Material for the task:

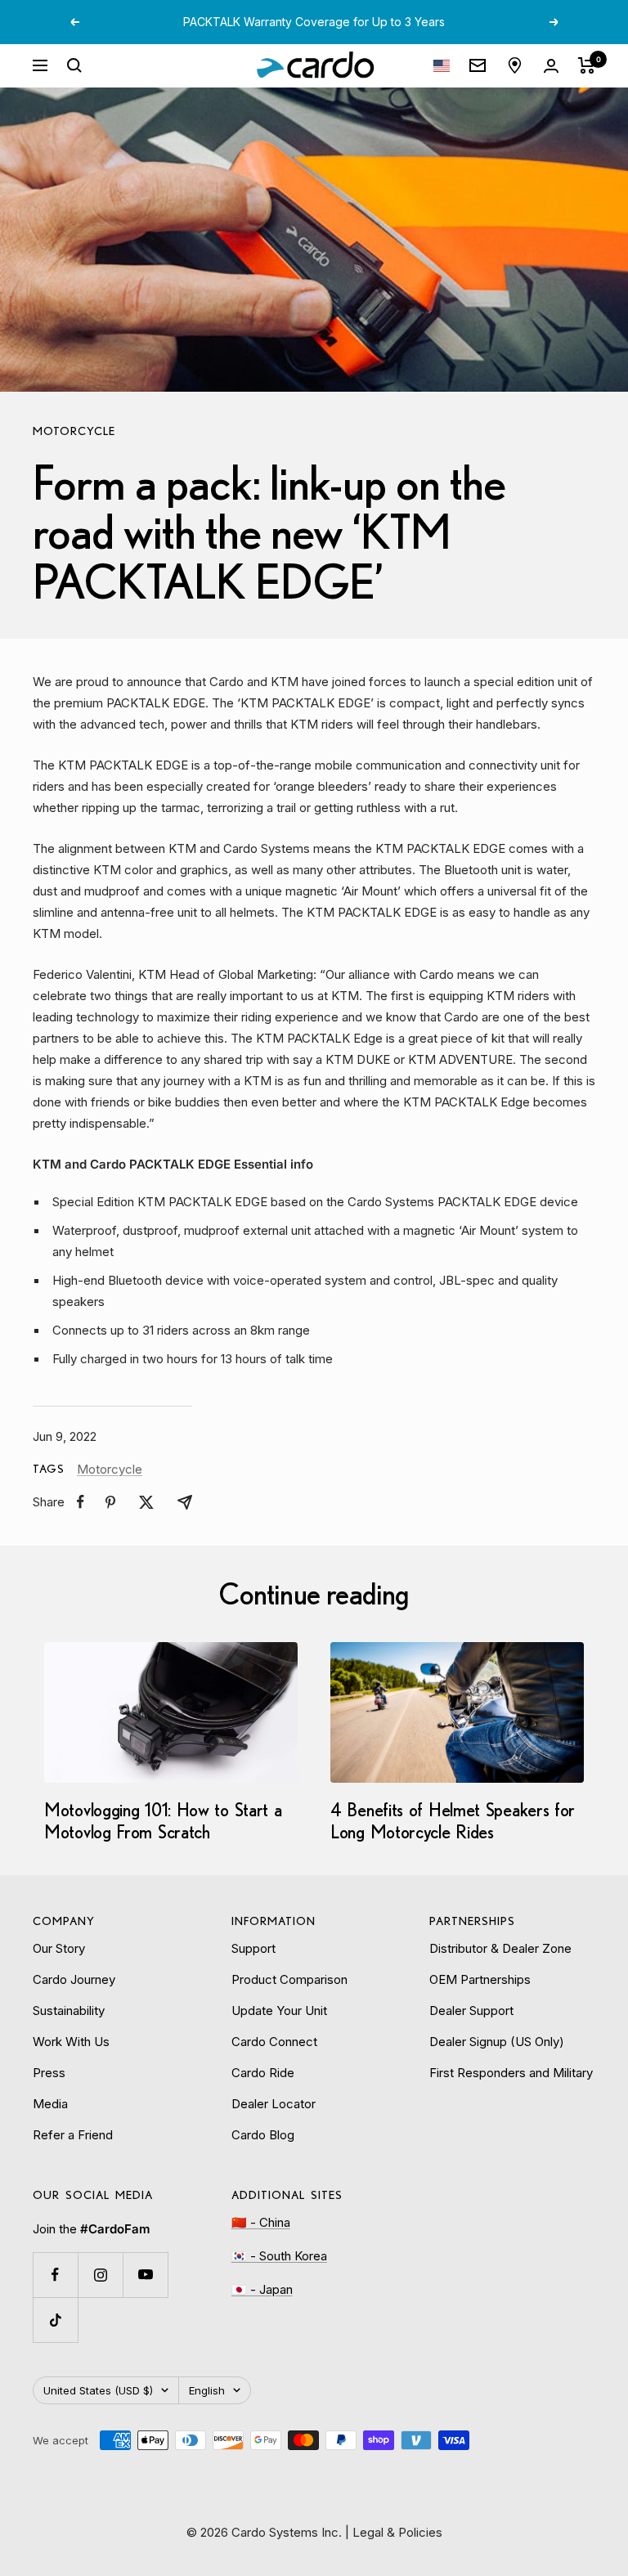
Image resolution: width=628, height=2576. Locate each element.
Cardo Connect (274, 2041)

---

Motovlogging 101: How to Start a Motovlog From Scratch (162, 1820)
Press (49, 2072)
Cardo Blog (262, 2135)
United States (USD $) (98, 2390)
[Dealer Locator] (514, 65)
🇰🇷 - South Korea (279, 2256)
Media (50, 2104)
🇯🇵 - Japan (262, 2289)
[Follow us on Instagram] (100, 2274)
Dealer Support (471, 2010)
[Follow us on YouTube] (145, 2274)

Task goal: Set down only the lines above that fall between the line holding "Korea (279, 2256)" and the line holding "[Follow us on YouTube] (145, 2274)", inclusive, keeping each exact.

Solution to this problem:
🇰🇷 - South Korea (279, 2256)
Media (50, 2104)
🇯🇵 - Japan (262, 2289)
[Follow us on Instagram] (100, 2274)
Dealer Support (471, 2010)
[Follow us on YouTube] (145, 2274)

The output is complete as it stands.